- **Задание 1**: Какого цвета глаза у старлея во фрагменте документа?
- **Задание 2**: Обнови фрагмент документа: приведи заново отрывок от «Покрытый пылью с» до «подъедет на разборку.» включительно, заменив «командование» на «начальство».

- **Фрагмент документа**:
***

31 декабря (окончание)

Apr 27, 2020 17:42

Пелена постепенно рассеивается. Сквозь розовую вату я начинаю разглядывать блокпост десантуры - бетонные блоки, будку из палок и тряпок, пыльную бронетехнику с зачехлёнными стволами.
Кучка дагестанских ребятишек, что-то весело гогоча, рассматривает наше войско - чужеродно возникшее вдруг в привычном местном пейзаже. Идеальная разведка для любой стороны боевых действий.
Мы сидим, прислонившись натруженными спинами к теплым глыбам бетонного заграждения и молча курим. Кто-то прихлёбывает из фляжек воду из горной речки, запивая редкие горошины «эмэмдэнсок».
Покрытый пылью с ног до головы, старлей подходит в сопровождении двух вытертых добела котрабасов в таких же белёсых бронежилетах и поцарапанных касках, видимо - для процедуры знакомства.
- Откуда будете, пацаны? - Лицо у него цвета тёмного кирпича, а глаза - голубые и наивные.
Пацаны, получившие перед задачей конкретный инструктаж, лениво выдыхают вонючий примный дым по-солдатски, вниз:
- Четырнадцатая рота юргинской бригады, таащ стаанант.
Старлей недоверчиво оборачивается к контрабасам:
- А вы говорили - спецы, спецы… Какие же это спецы? Обычная пехота бродячая, бестолковая. Чуть наше минное поле не сняли, я уже и наверх доложил, сейчас командование подъедет на разборку.

***

- **Список данных**:
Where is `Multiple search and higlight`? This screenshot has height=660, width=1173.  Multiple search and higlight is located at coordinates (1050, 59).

***

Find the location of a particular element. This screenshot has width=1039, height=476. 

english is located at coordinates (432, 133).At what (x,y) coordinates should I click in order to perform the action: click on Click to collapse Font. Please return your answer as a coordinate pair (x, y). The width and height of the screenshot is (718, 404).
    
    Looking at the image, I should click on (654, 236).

***

- **Решение задачи 1**: Глаза у старлея голубые.

- **Решение задачи 2**:
Покрытый пылью с ног до головы, старлей подходит в сопровождении двух вытертых добела котрабасов в таких же белёсых бронежилетах и поцарапанных касках, видимо - для процедуры знакомства.
- Откуда будете, пацаны? - Лицо у него цвета тёмного кирпича, а глаза - голубые и наивные.
Пацаны, получившие перед задачей конкретный инструктаж, лениво выдыхают вонючий примный дым по-солдатски, вниз:
- Четырнадцатая рота юргинской бригады, таащ стаанант.
Старлей недоверчиво оборачивается к контрабасам:
- А вы говорили - спецы, спецы… Какие же это спецы? Обычная пехота бродячая, бестолковая. Чуть наше минное поле не сняли, я уже и наверх доложил, сейчас начальство подъедет на разборку.